- Opening Delimiter -

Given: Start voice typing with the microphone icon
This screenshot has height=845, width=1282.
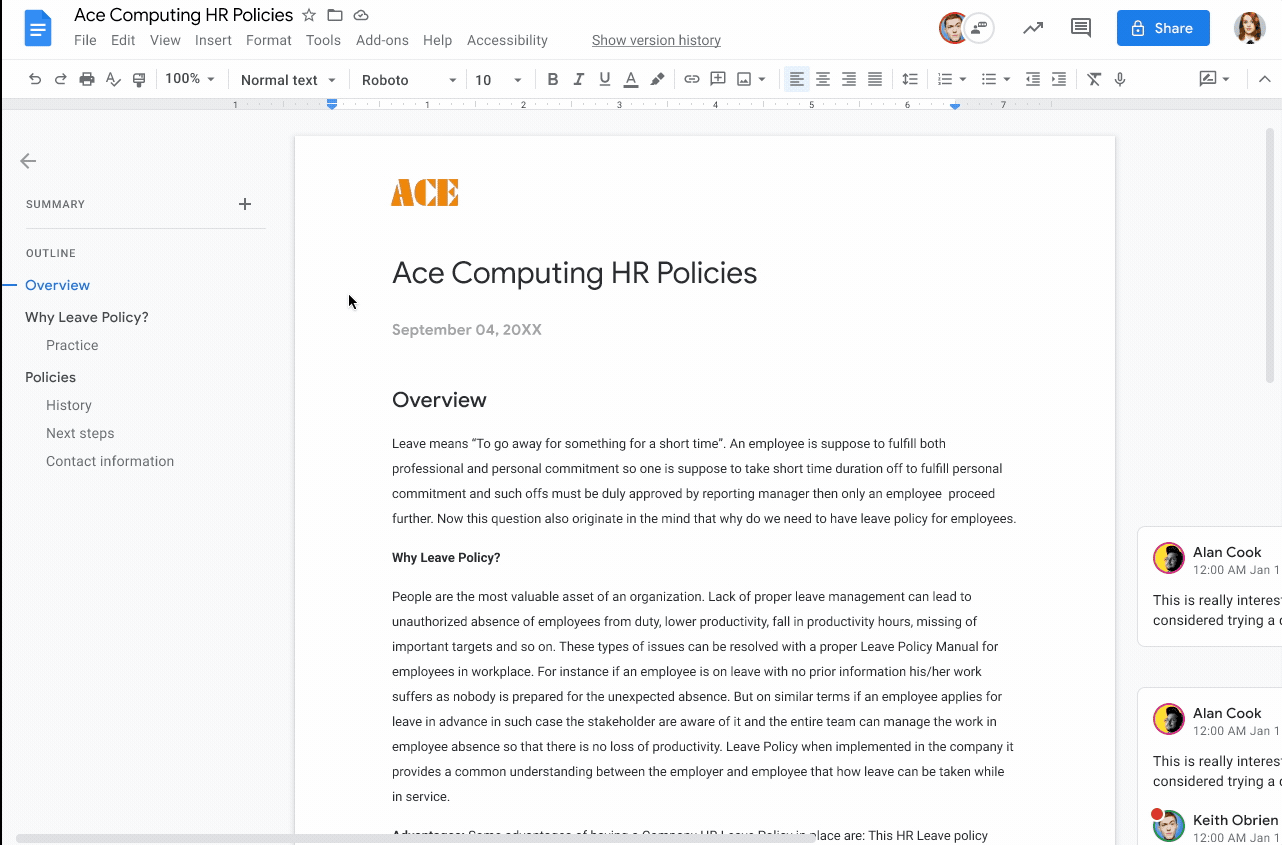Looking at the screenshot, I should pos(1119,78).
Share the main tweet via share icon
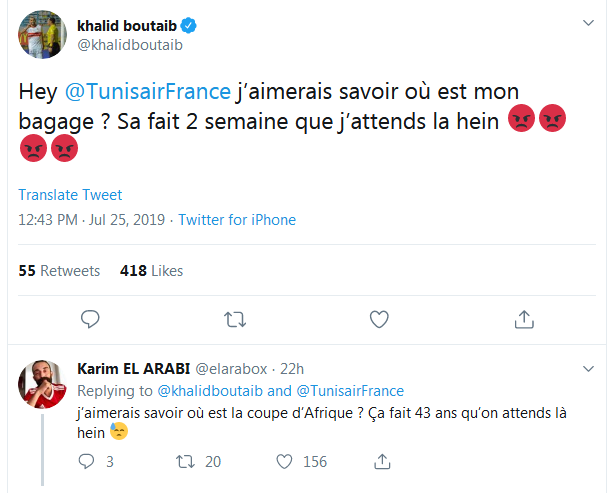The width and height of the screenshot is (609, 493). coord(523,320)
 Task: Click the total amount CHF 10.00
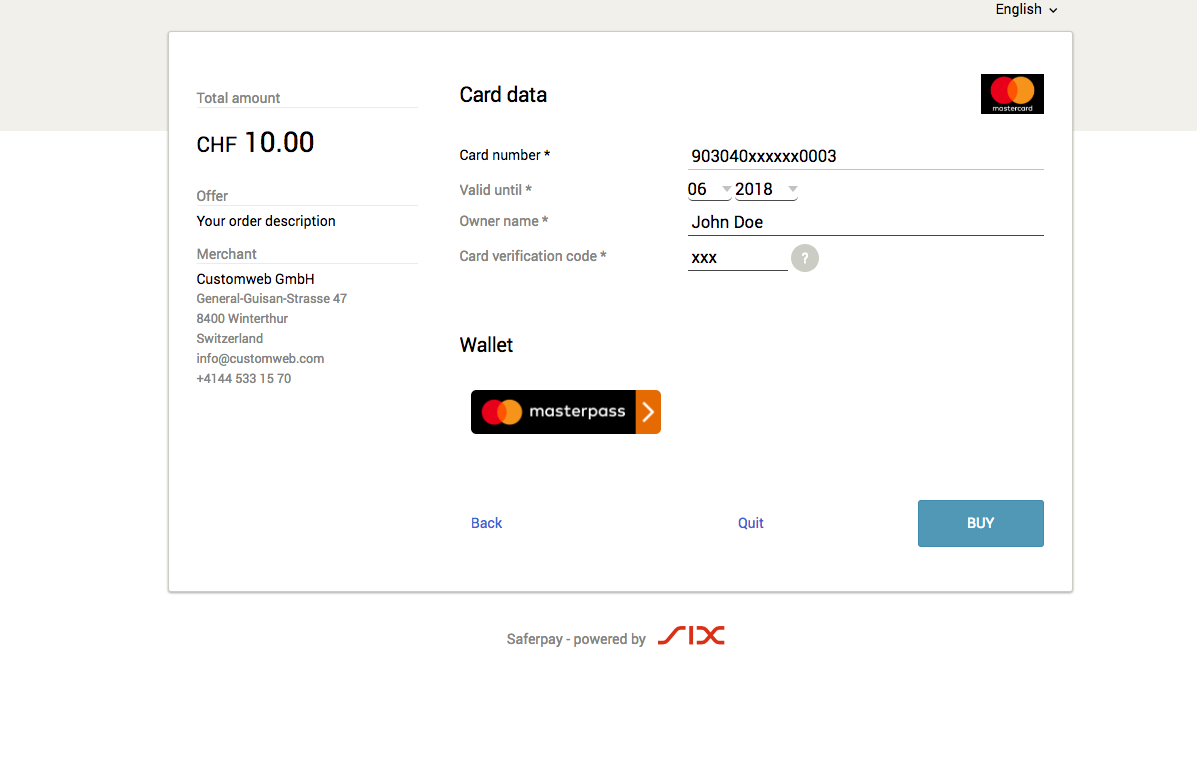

- Closing Delimiter -

§ **How to complete this task**: Transcribe exactly the span of lines from the line holding "This screenshot has height=845, width=1282." through the last line above, both included. Pictures stay out.

§ **Result of this task**:
This screenshot has height=845, width=1282.
Looking at the screenshot, I should pos(1119,78).
Share the main tweet via share icon
The width and height of the screenshot is (609, 493). coord(523,320)
 Task: Click the total amount CHF 10.00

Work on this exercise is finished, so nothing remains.